Mas centenas de pessoas conseguiram na Justiça liminares obrigando a universidade a continuar distribuindo a fosfoetanolamina sintética. Apesar disso, o Conselho Regional de Farmácia do Estado de São Paulo autuou, no último dia 28, o IQSC pela produção da substância.
Em meio a toda esta confusão estão os pacientes e seus familiares, muitas vezes em busca de um milagre para um estágio já avançado de câncer. Alguns estão deixando os tratamentos convencionais de lado, substituindo-os pela ingestão da fosfoetanolamina. Para o oncologista Rodrigo Leijoto, a postura destas pessoas é equivocada: “acho muito arriscado e perigoso, pois temos um tempo precioso para realizar o tratamento, e se perdermos o tempo certo o paciente pode ter perdido a oportunidade de aumentar seu tempo de vida ou até ficar livre da doença”.

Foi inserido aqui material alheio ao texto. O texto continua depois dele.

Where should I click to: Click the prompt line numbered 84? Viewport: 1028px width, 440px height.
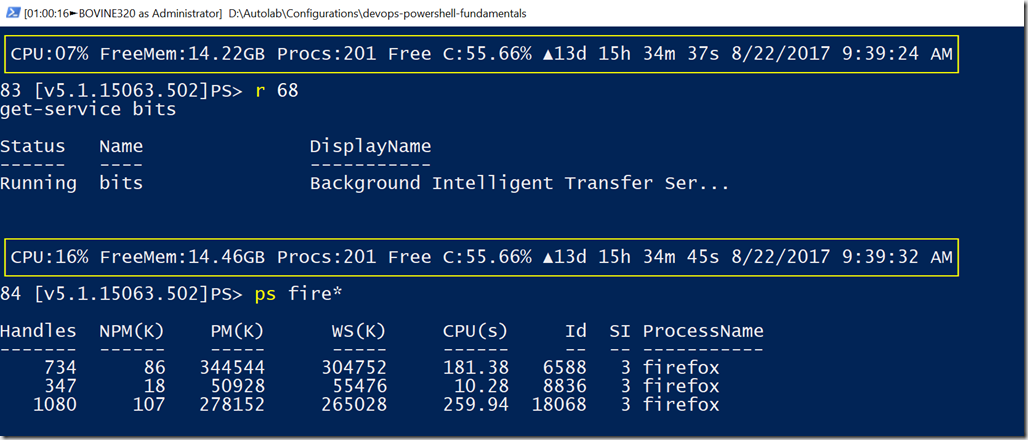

Em entrevista ao portal G1, o pesquisador Gilberto Chierice explicou que, com a ingestão das cápsulas de fosfoetanolamina, as células cancerosas são mortas e o tumor desaparece entre seis e oito meses de tratamento. O pesquisador ressalta, entretanto, que o período pode variar de acordo com cada sistema imunológico.
Na última quinta-feira, dia 05 de novembro, Chierice afirmou à GloboNews que mais de 40 mil pessoas já tomaram a fosfoetanolamina e muitas ficaram curadas. Ainda de acordo com o pesquisador, alguns médicos que se recusam a indicar a substância aos seus pacientes já o procuraram após terem familiares com o diagnóstico de câncer.

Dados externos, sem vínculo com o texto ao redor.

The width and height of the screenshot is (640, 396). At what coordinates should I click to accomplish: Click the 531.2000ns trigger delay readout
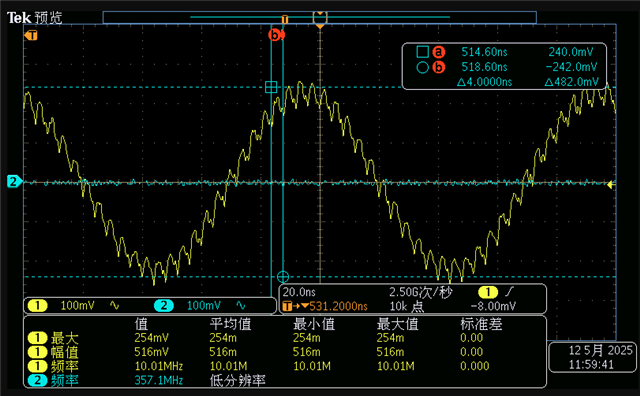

Também em entrevista à GloboNews, Gustavo Fernandes, presidente da Sociedade Brasileira de Oncologia, destacou que dezenas de moléculas promissoras não se comprovaram como medicamentos, por isso a necessidade de cumprir todos os procedimentos oficiais para atestar a segurança e a eficácia da fosfoetanolamina.
Há quem acredite em um complô do setor farmacêutico para encobertar a descoberta da cura do câncer, uma vez que cada cápsula de fosfoetanolamina é produzida por menos de R$ 0,10. Há, por outro lado, quem acredite em oportunismo dos pesquisadores envolvidos. Há quem condene a criação do mito de uma droga milagrosa. Há ainda quem fale em efeito placebo, em que a esperança na substância traz efeitos positivos. Há também quem diga que qualquer relato de melhora por causa da substância deve ser visto apenas como uma percepção e nada mais. Há, enfim, pessoas que querem ter o direito de tentar. Podemos negar?